Trecho do texto →
+++

Diferenças geracionais


Durante vários momentos do debate, expressaram suas diferenças com seus próprios pais: segundo eles, muitos pais até reconhecem os problemas das escolas estaduais, mas apoiam Alckmin e consideram as ocupações uma “baderna”. “Mas eles veem apenas TV Globo e suas novelas, e nós não participamos mais disso”, comentou uma estudante, tentando compreender a opinião conservadora do pai.

Pareceu representar mais do que diferenças ideológicas. São diferenças geracionais.

Por isso, o grupo demonstrou uma grande necessidade em conhecer história brasileira recente: queriam saber como um projeto de organização do sistema de comunicação brasileiro (concentrado unicamente na televisão) pensado pela ditadura militar continua até hoje, apesar da democratização do sistema político.


Para tanto, foi discutido a produção Muito Além do Cidadão Kane, documentário inglês banido do País sobre a história da Rede Globo. Quiseram mais informações sobre o documentário, circunstâncias da produção e da sua censura no País.

O debate permaneceu por um bom tempo na contradição entre a democracia formal na política e o monopólio dos meios de comunicação – principalmente, a concentração do mercado publicitário na TV.

O que impressionou esse blogueiro foi a visão pragmática do grupo de estudantes, para além de qualquer discussão político-ideológica-partidária. Suas preocupações giravam em torno de como o monopólio do poder das comunicações no Brasil retarda o desenvolvimento tecnológico das novas mídias. Mostraram-se sedentos por informação e sabem muito bem que não podem mais buscá-las nas grande mídias, para eles velhas e carcomidas.

+++

Dados brutos →
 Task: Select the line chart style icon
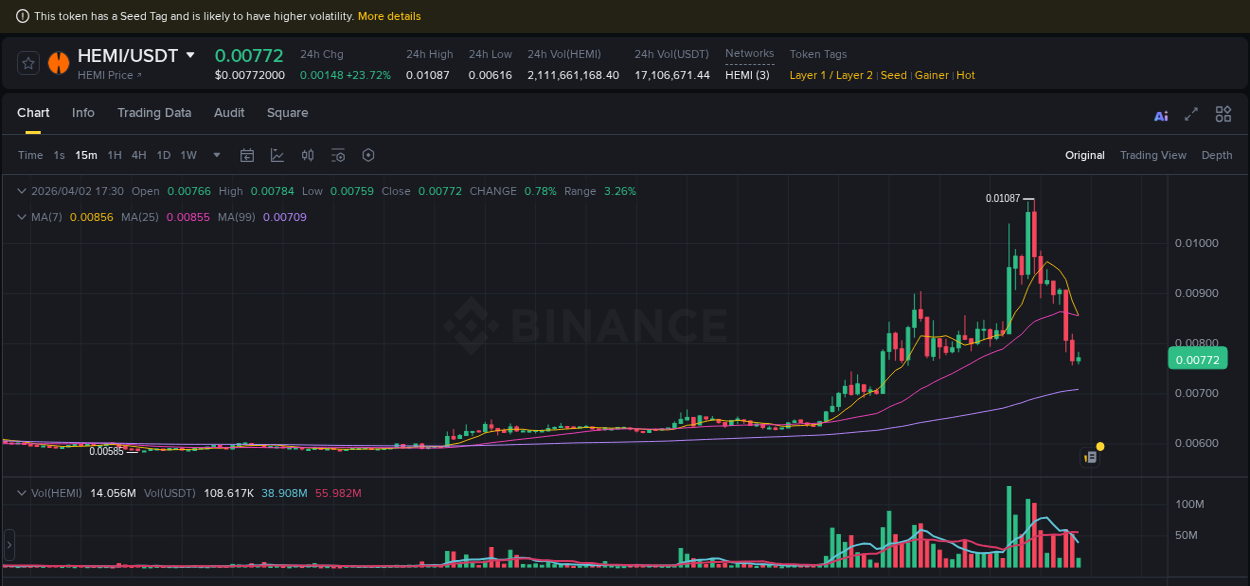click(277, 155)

+++

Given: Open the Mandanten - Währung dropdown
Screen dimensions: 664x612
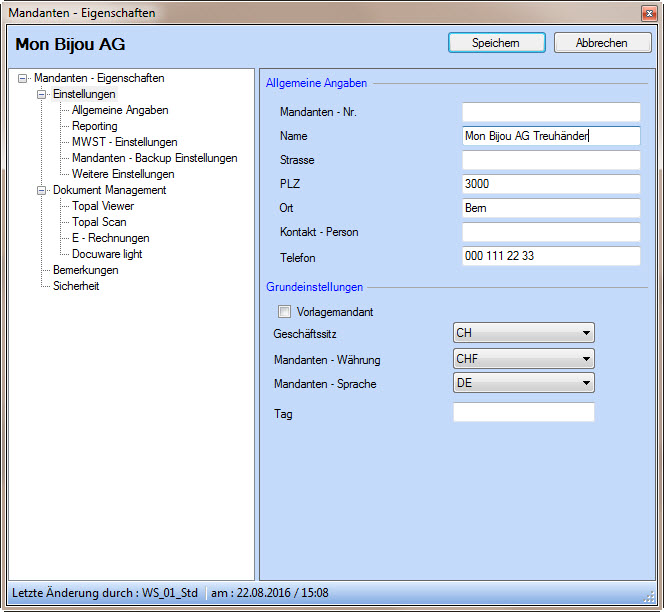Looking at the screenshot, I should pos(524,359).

+++

Tarefa →
Com base no trecho sobre diferenças geracionais, explique em uma a três frases por que o grupo de estudantes demonstrou grande necessidade de conhecer a história brasileira recente. Os registros não têm relação com o trecho sobre diferenças geracionais.

Resposta →
Os estudantes divergiam dos próprios pais, que apoiam Alckmin e veem apenas a TV Globo e suas novelas. Segundo o trecho, essas divergências pareciam ser mais que ideológicas: eram geracionais. Por isso o grupo quis saber como um projeto de organização da comunicação brasileira, concentrado na televisão e pensado pela ditadura militar, continua até hoje.